誰だろう?
事務所との連絡で木村さんの部屋へ行っている将はそろそろ帰ってくるだろうけれど、鍵を持っているからインターフォンなんて鳴らさないだろうし。
ドアを開けると、ルームサービスだった。
だけど。
「え?」
ルームサービスなんて頼んでないし。
「お待たせ致しました、ルームサービスでございます。」
しかも。
カプチーノが15杯。
何これ。
驚いて訳を聞いてみると、どうやら将が直接お店に頼みにいったらしい。
ここのホテルの1階のカフェは有名だ。
本来のルームサービスとは別に頼めば、部屋まで商品を届けてくれる。
将は代金も支払い済みだという。
部屋には、コーヒーのいいかおりと、スティックシナモンのかおりがした。
「あらー、いい香りね。」
べべがニコリとした。
でも、誰かお客様が部屋にくるんだろうか。
そう思っていたけれど。
「オェッ!!・・・なにこれ?」
部屋に戻ってきた、将の様子が変だ。
「うー、気持ち悪い…。俺、シナモン無茶苦茶嫌いなんだよ、匂いだけでも、ダメ…。」
将がどかしてくれと、ゼスチャーで示す。
「え…何で?これ、将が注文したんでしょ?」
「は?」
経緯を話すと、将は鼻にシワをよせ、首を横に振った。
「俺じゃない。」
「そうよね、ショウは、大体フランス語ばかりか英語も話せないじゃない?どうやって、注文するの?」
べべが最もな事を言った。
確かに。
じゃあ、部屋間違い?
そう思うと、私は慌ててフロントへ電話をいれた。
だけど。
フロントから連絡が入り、慌てて飛んできたカフェの責任者と、担当のギャルソンが、将を見て注文をしにきたのは、目の前の将に間違いがないと言った。
これじゃ、埒があかない。
だけど、カプチーノは勿体無い。
一応、店側には伝えたし、もし後で間違いとわかったのなら、代金を払えばいいことだとべべが提案し、ギャルソンにケーキやクッキーを追加注文した。

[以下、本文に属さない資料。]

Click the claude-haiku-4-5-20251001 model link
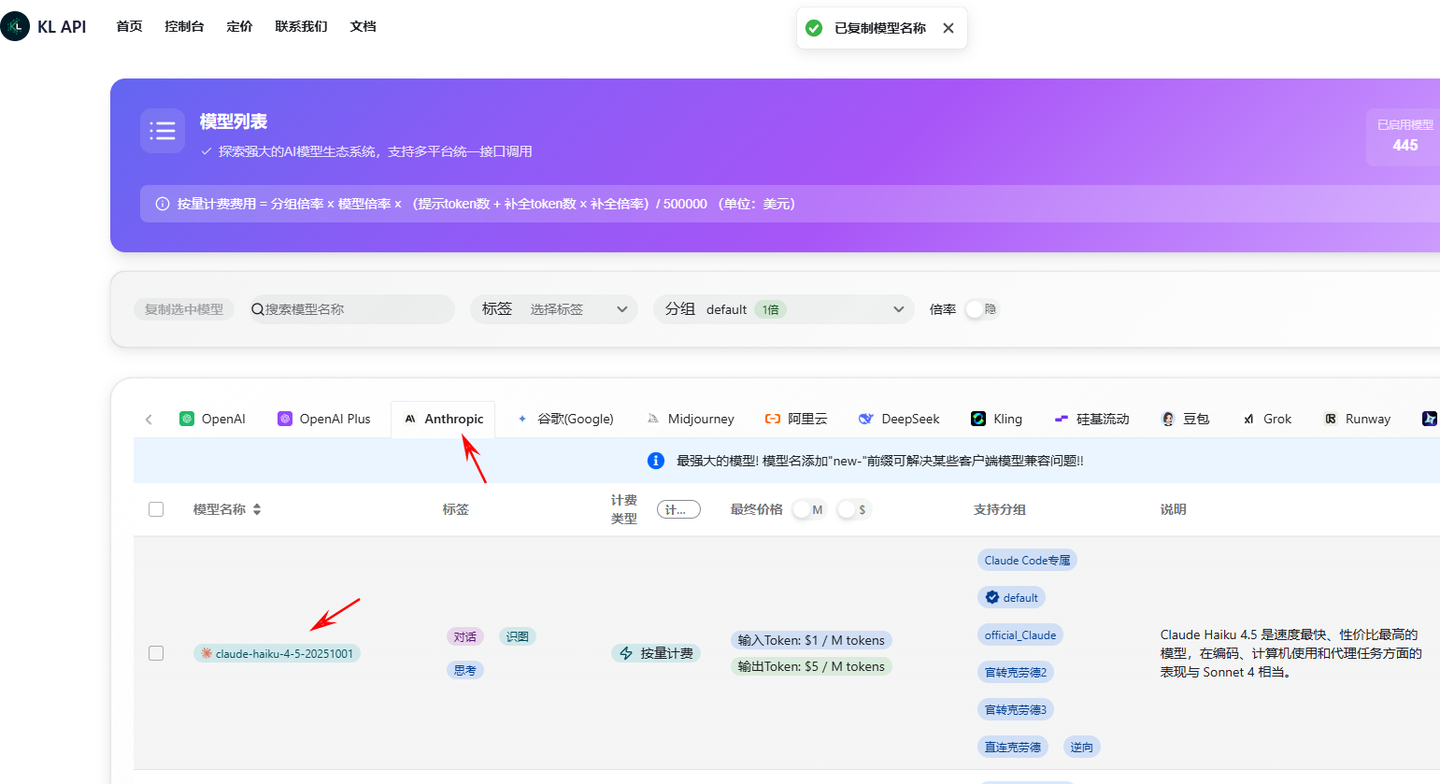 pos(277,653)
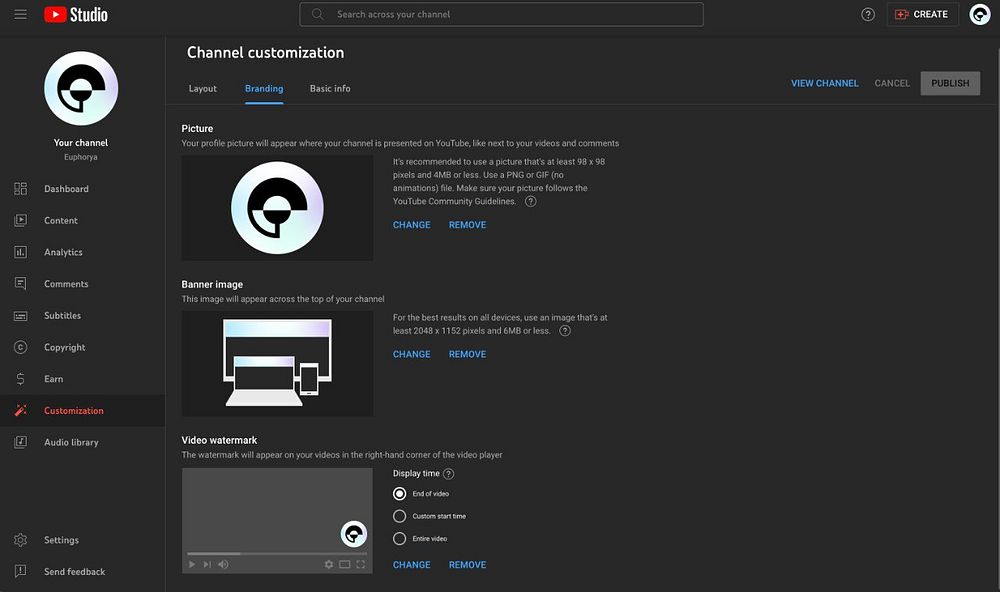Click the YouTube Studio logo
The height and width of the screenshot is (592, 1000).
point(76,15)
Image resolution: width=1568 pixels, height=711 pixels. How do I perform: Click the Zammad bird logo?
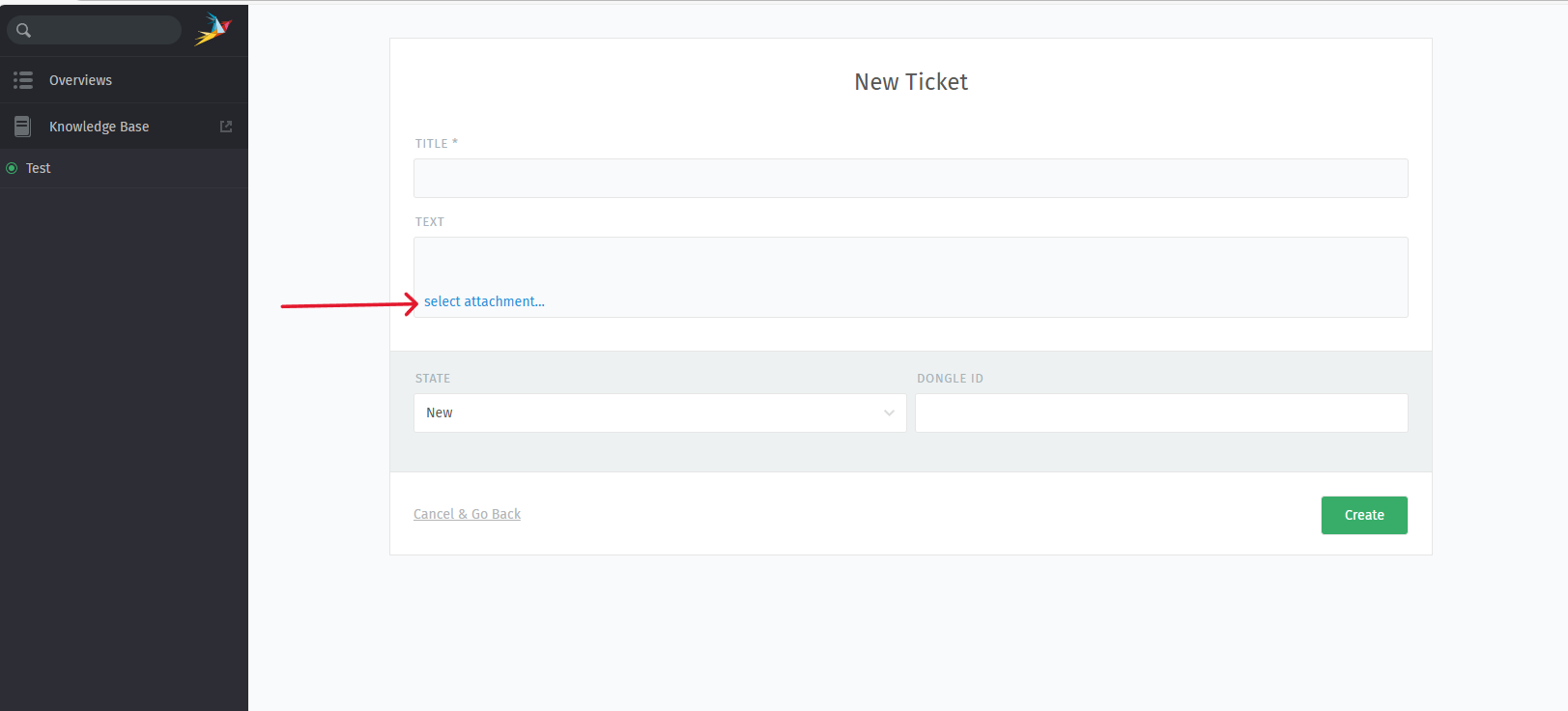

そして、べべのところのスタッフと木村さんを呼び、全員で7人となった。
「はい、1人カプチーノ2杯、ノルマよ。」
ポットから、カップにカプチーノを注ぎ、べべが配り出した。
スタッフも手伝う。
将の事を考え、シナモンスティックはお店の人に持ち帰ってもらった。
「あれ、でも、1杯あまるな。」
7人×2杯だから14杯。
私がひとり呟くと、べべが私が3杯飲むのっ、と宣言していた。
笑顔で・・・。
べべって、プラス思考だ。
こういうことって、不気味なことととらえられがちだけど、べべは敢えてこの状況を楽しんでいる。
「お茶会ができてよかったわー。このケーキ美味しいし!」
やっぱり、べべは凄い。
部屋にいる全員から、クスリ、と笑いが溢れた。
だけど、べべはシビアでもあって。
お茶会終了時に、将に向き直った。